Governança, risco e conformidade

Três comerciantes foram autuados em flagrante por manterem em estoque e exporem à venda pescado em desacordo com a legislação ambiental. Entre as infrações constatadas estavam a comercialização de espécies proibidas, exemplares fora do tamanho mínimo permitido e ausência de documentação fiscal que comprovasse a origem do produto.

As apurações tiveram início ainda em 2024, a partir de denúncias relacionadas a práticas irregulares na região. Desde então, as equipes vêm realizando inspeções periódicas, que já haviam identificado falhas estruturais, condições inadequadas de higiene e descumprimento de normas técnicas.

Histórico de fiscalização reforçada

A ofensiva mais recente integra um ciclo contínuo de monitoramento. Em dezembro do ano passado, um estabelecimento da mesma região foi interditado e cerca de três toneladas de pescado foram apreendidas. Em outra vistoria posterior, houve prisão em flagrante por armazenamento de peixe de origem irregular.

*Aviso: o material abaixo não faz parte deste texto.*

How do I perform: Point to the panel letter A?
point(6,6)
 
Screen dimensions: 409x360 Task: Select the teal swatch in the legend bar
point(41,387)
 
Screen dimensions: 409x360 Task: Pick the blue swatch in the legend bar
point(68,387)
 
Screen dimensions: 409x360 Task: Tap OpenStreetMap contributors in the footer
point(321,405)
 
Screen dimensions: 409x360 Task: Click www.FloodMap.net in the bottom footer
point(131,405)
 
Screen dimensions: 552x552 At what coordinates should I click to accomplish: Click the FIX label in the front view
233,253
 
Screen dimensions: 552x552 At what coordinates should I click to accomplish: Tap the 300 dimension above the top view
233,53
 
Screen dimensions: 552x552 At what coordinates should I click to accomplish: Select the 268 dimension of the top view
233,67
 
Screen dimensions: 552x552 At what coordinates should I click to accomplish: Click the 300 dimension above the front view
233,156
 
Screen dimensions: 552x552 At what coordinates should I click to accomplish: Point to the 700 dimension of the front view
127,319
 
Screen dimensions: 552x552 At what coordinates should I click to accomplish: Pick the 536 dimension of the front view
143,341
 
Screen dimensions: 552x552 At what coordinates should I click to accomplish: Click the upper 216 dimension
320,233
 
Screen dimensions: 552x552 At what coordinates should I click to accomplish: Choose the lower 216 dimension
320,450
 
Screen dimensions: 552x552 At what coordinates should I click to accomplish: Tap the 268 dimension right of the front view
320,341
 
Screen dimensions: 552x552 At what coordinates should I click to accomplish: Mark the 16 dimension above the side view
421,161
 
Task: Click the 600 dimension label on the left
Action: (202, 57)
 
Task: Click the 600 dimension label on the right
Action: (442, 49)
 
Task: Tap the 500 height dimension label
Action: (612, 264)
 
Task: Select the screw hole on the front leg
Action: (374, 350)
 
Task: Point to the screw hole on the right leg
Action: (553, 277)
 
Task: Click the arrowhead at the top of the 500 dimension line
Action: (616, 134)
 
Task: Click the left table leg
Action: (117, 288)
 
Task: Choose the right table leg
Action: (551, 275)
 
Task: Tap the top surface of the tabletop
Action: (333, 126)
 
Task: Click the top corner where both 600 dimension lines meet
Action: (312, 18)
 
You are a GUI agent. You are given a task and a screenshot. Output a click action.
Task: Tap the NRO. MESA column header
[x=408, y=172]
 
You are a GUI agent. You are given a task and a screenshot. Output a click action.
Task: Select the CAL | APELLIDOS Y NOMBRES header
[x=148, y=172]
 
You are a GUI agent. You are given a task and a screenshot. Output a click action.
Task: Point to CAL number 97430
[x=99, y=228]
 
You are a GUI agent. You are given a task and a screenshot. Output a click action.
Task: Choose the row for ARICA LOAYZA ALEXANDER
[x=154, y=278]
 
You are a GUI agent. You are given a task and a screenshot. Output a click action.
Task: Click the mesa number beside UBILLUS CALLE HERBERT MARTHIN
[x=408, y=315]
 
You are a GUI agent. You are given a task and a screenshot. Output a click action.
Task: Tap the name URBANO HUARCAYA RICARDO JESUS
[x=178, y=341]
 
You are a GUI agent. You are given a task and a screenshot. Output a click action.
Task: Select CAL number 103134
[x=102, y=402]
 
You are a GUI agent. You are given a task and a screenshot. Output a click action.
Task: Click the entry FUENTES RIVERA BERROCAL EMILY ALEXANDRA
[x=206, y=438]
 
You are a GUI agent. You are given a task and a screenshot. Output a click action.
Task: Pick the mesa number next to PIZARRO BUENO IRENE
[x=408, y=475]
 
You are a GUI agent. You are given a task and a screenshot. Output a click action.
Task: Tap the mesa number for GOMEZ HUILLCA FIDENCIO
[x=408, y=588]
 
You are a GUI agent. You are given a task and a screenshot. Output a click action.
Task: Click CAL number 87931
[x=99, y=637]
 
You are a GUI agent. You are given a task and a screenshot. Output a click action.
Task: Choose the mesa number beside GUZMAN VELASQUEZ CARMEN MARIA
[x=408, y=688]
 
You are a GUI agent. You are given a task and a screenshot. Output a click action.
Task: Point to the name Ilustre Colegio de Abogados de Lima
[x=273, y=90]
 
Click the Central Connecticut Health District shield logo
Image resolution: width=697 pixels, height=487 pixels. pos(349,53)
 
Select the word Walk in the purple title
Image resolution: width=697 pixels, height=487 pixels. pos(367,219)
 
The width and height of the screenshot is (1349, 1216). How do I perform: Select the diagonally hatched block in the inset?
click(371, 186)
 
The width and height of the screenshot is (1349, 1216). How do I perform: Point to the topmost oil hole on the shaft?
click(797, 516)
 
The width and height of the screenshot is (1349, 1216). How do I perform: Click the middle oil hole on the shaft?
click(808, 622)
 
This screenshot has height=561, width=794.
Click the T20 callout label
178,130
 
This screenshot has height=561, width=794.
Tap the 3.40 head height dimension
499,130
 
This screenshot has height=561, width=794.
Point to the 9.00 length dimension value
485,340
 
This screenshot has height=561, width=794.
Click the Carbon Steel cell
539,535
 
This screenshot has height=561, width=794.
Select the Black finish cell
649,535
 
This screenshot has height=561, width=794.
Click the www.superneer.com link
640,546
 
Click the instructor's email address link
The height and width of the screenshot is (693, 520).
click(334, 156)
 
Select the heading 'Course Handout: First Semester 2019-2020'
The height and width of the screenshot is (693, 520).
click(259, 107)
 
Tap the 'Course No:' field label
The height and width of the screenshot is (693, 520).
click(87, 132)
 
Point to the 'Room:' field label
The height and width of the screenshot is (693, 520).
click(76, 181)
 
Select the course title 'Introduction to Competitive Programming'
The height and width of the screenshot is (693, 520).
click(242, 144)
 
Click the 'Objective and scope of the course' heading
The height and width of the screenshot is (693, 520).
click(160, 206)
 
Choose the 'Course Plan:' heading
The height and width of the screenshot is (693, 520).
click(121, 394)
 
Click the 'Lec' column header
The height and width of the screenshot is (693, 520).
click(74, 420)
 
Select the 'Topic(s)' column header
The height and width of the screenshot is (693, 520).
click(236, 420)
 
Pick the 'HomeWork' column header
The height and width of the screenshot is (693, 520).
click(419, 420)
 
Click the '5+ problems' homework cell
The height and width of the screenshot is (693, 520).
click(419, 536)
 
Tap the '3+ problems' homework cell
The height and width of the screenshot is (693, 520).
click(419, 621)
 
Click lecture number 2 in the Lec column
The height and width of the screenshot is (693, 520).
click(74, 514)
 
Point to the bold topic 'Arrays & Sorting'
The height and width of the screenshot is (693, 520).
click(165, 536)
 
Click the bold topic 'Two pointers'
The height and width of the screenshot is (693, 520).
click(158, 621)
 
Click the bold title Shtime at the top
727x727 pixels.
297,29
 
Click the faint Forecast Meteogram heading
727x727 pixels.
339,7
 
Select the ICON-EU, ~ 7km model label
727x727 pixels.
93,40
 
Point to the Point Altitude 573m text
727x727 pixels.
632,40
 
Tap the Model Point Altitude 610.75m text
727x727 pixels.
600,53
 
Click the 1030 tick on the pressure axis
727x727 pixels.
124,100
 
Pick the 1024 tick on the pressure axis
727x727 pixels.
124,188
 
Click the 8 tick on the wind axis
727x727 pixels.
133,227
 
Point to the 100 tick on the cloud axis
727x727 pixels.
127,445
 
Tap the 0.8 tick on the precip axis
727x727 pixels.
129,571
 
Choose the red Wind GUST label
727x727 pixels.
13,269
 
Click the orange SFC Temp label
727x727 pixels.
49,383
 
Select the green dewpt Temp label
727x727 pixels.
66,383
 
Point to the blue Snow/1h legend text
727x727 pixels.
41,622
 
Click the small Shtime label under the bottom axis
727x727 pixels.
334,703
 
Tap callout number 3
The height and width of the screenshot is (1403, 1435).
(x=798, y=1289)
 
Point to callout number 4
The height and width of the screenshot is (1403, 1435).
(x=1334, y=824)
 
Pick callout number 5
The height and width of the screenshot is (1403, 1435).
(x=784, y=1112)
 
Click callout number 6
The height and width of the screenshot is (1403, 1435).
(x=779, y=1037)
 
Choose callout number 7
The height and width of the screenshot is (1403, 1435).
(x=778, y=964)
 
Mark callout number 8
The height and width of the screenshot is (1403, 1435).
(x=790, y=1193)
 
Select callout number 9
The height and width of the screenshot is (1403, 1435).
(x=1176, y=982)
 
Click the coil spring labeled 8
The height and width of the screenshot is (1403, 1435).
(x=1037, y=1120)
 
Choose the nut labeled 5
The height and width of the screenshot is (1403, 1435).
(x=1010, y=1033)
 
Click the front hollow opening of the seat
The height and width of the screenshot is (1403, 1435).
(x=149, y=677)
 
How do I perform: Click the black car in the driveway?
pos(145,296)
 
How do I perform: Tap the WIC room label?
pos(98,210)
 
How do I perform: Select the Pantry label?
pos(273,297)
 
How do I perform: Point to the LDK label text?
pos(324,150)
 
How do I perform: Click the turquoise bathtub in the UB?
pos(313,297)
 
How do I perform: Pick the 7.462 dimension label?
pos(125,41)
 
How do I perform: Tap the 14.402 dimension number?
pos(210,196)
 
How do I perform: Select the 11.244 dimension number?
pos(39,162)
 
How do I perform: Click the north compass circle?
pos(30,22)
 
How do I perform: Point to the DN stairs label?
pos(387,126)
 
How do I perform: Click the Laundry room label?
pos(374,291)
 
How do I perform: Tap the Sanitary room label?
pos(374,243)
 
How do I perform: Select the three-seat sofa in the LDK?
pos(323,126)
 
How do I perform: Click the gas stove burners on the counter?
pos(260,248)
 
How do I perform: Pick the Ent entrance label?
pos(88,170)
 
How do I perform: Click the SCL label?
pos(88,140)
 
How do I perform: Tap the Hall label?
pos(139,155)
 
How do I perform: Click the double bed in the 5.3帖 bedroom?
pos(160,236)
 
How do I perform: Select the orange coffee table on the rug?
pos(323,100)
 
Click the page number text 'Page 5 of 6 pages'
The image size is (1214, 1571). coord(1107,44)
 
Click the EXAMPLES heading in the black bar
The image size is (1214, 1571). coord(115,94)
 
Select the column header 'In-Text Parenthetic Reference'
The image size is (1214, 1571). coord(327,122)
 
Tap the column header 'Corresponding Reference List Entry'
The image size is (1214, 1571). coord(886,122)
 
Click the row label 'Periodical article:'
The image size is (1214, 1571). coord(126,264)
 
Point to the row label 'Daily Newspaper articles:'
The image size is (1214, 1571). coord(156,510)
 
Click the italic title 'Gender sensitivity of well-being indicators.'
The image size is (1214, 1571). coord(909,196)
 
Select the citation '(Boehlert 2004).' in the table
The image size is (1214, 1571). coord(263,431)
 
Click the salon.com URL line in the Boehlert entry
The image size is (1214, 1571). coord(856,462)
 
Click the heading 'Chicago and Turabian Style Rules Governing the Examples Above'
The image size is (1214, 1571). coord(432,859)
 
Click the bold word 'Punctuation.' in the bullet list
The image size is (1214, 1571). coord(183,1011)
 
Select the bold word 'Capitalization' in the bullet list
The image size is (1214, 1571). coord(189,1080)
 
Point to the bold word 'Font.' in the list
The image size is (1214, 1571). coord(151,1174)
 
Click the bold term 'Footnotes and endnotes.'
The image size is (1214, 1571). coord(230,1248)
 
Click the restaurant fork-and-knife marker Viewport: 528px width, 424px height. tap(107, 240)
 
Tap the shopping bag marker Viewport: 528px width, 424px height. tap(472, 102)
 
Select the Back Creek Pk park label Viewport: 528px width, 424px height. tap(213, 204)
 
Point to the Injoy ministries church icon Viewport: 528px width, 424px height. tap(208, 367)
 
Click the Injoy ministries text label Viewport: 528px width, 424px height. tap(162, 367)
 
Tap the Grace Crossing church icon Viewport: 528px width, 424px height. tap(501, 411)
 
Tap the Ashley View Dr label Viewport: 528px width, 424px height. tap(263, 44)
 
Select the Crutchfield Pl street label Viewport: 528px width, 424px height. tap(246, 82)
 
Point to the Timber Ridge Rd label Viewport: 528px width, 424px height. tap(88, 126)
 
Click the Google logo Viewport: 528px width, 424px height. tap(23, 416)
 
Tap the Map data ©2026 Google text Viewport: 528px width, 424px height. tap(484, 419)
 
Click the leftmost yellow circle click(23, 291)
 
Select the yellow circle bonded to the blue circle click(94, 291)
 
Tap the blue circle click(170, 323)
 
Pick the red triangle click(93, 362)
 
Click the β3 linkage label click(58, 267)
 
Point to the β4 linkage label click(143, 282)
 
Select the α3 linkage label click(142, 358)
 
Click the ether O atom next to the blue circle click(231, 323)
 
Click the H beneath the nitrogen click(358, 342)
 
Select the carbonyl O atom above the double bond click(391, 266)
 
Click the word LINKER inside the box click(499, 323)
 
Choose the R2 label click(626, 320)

Nesta nova etapa, além das infrações sanitárias apontadas pela Vigilância, os investigadores identificaram práticas que configuram crimes ambientais, consolidando um cenário de risco tanto ao meio ambiente quanto ao consumidor final.

Visão estratégica das autoridades

De acordo com a delegada responsável pela unidade especializada, a intensificação das operações tem caráter permanente. O foco é reduzir a pesca predatória, assegurar o cumprimento das regras do setor e proteger a população de produtos sem controle de procedência.

A atuação integrada entre forças de segurança e órgãos reguladores reforça uma agenda clara: fortalecer a governança ambiental, ampliar a fiscalização e garantir que a atividade comercial ocorra dentro dos parâmetros legais, minimizando impactos ecológicos e riscos à saúde pública.

A mensagem é direta ao mercado: irregularidades não serão toleradas, e a conformidade deixou de ser diferencial — tornou-se obrigação.